6. The other argument of the respondent company was that the
petitioner was earlier communicating with the respondent company in
another e-mail ID and only for the purpose of sending statutory notice,
the e-mail ID namely "[email protected]" was used which was
strange and unusual. I do not see the relevance of this argument or how
it would advance the case of the respondent company. According to the
Form-32 submitted by the respondent-company to the ROC, the e-mail
ID of the company was intimated as „[email protected]‟ and it
was to this e-mail ID that the statutory notice was sent by way of
attachment. The receipt thereof is not denied. So long as the statutory
notice was sent to the e-mail ID of the company as intimated to the
ROC, nothing is to be gained by contending that all earlier
communications between the petitioner and the respondent company
were made through a different e-mail ID.
7. It is further noted that initially the respondent company
acknowledged a debt of `22,60,758/- in favour of the petitioner and this
is also supported by a statement for the period 1.4.2009 to 31.3.2010
sent by the respondent itself. However, after adjusting the amount of
debit notes issued by the respondent company, the petitioner brought
down the outstanding balance to `22,71,418/-. Responding to this
communication from the petitioner, the respondent company sent an e-
mail on 27.8.2010 to the petitioner acknowledging the balance of
`22,71,418/- and sent an updated acknowledgment through e-mail to the
petitioner.
8. It is not in dispute that no reply was sent to the statutory notice
sent through e-mail to the respondent company.
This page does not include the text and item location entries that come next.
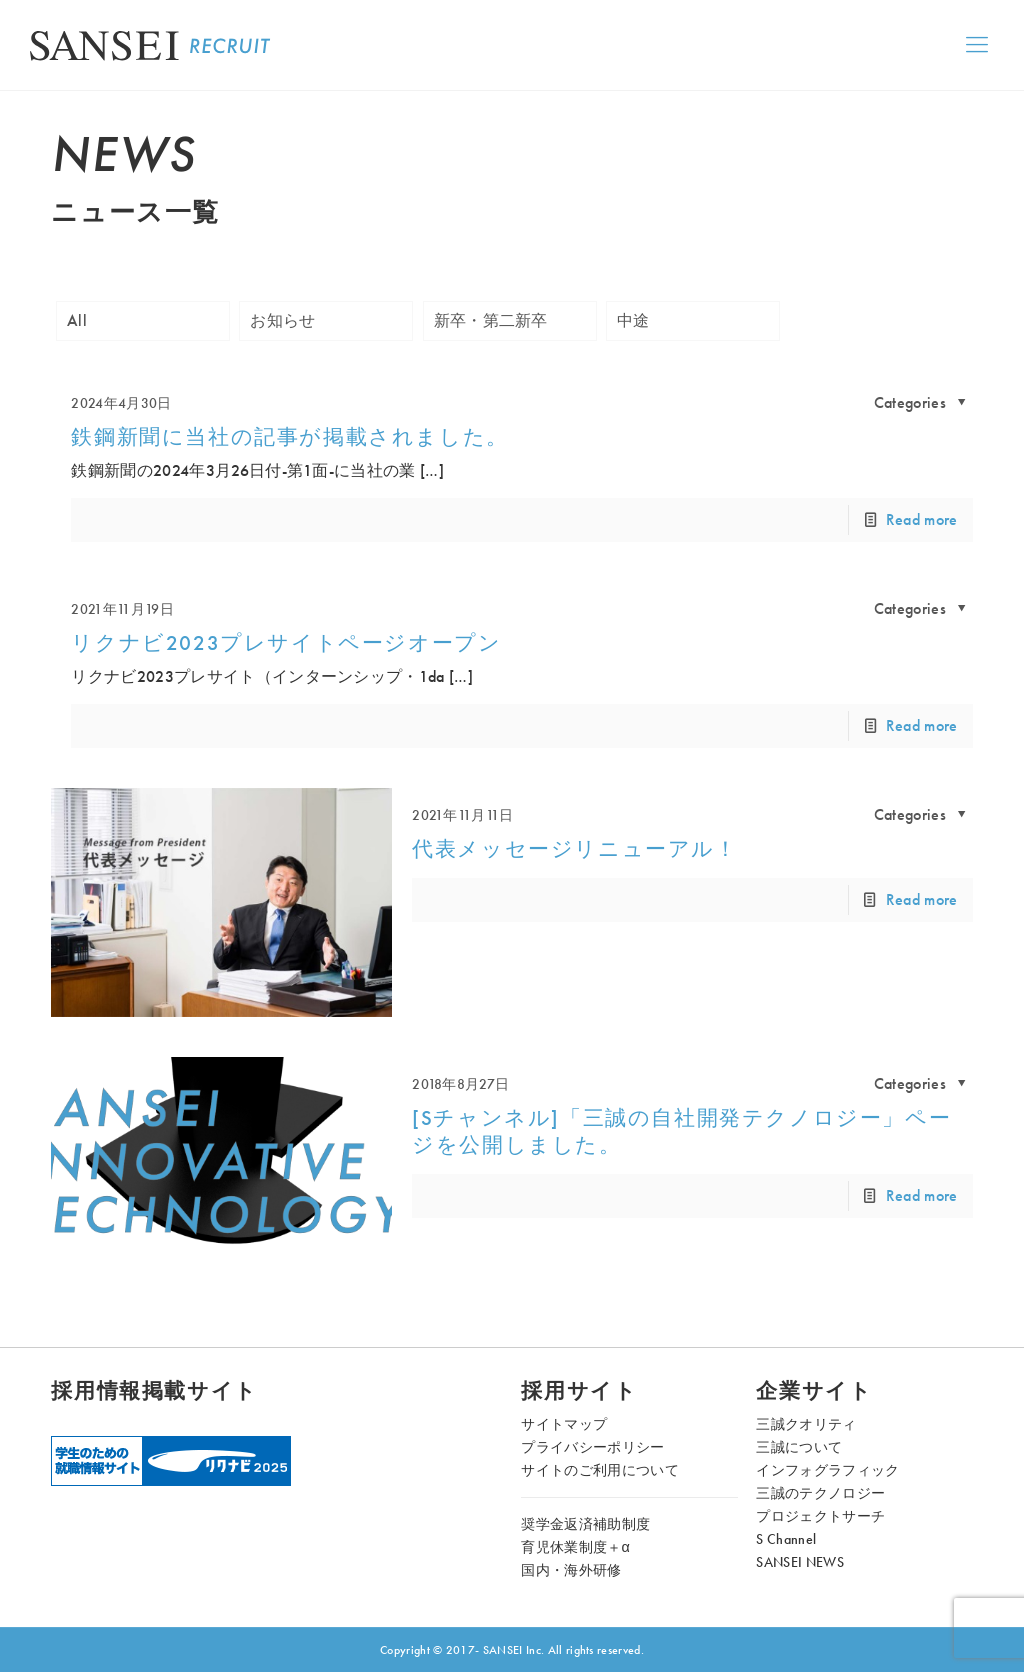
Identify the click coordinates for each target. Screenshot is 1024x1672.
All (77, 320)
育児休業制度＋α (575, 1547)
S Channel (786, 1539)
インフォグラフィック (827, 1470)
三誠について (799, 1447)
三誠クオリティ (806, 1424)
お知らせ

In para 19 of the
petition there is a specific averment that the respondent company is
unable to make the payment and is commercially insolvent. The
defences taken by the respondent company are without any substance
and appear to be mere moonshine. In these circumstances, I am
satisfied that the respondent company is unable to pay its debts to the
petitioner and therefore should be wound up. I accordingly, admit the
winding up petition.
9. The OL attached to this Court is appointed as the Provisional
Liquidator („PL‟) of the Respondent. The OL is directed to take over all
the assets, books of accounts and records of the Respondent forthwith.
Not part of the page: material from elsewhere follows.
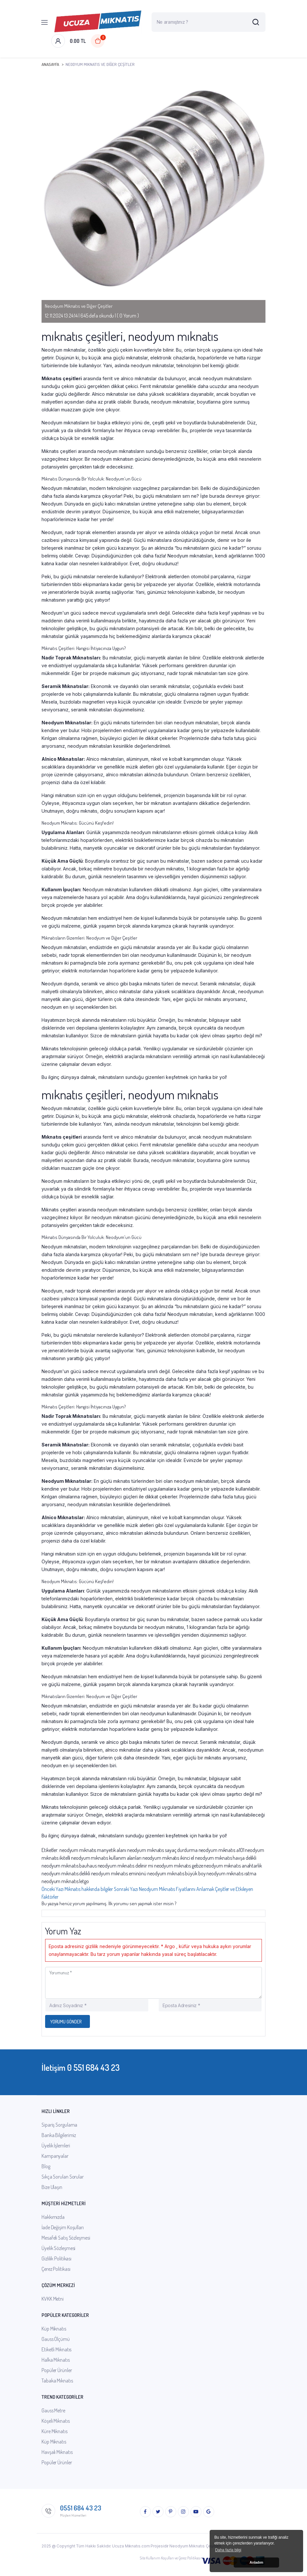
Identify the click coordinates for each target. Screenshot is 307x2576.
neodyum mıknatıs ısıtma (231, 1873)
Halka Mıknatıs (56, 2360)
The OL shall also prepare a complete inventory of all the assets of the
Respondent before sealing the premises in which they are kept. He may
also seek the assistance of a valuer to value the assets. He is permitted to
take the assistance of the local police authorities, if required.
10. The Directors of the Respondent are directed to strictly comply
with the requirements of Section 454 of the Companies Act, 1956 and
Rule 130 of the Rules and furnish to the OL a statement of affairs in the
prescribed form verified by an affidavit within a period of 21 days from
today. They will also file affidavits in this Court, with advance copies to
the OL, within four weeks setting out the details of all the assets, both
movable and immovable, of the Respondent company and enclose
therewith the balance sheets, profit and loss accounts and copies of the
statements of all the bank accounts for the last three years. A report be
filed by the OL before the next date of hearing.
11. A copy of this order shall be sent to the official liquidator within
three days.
List for further proceedings on 20th November, 2013.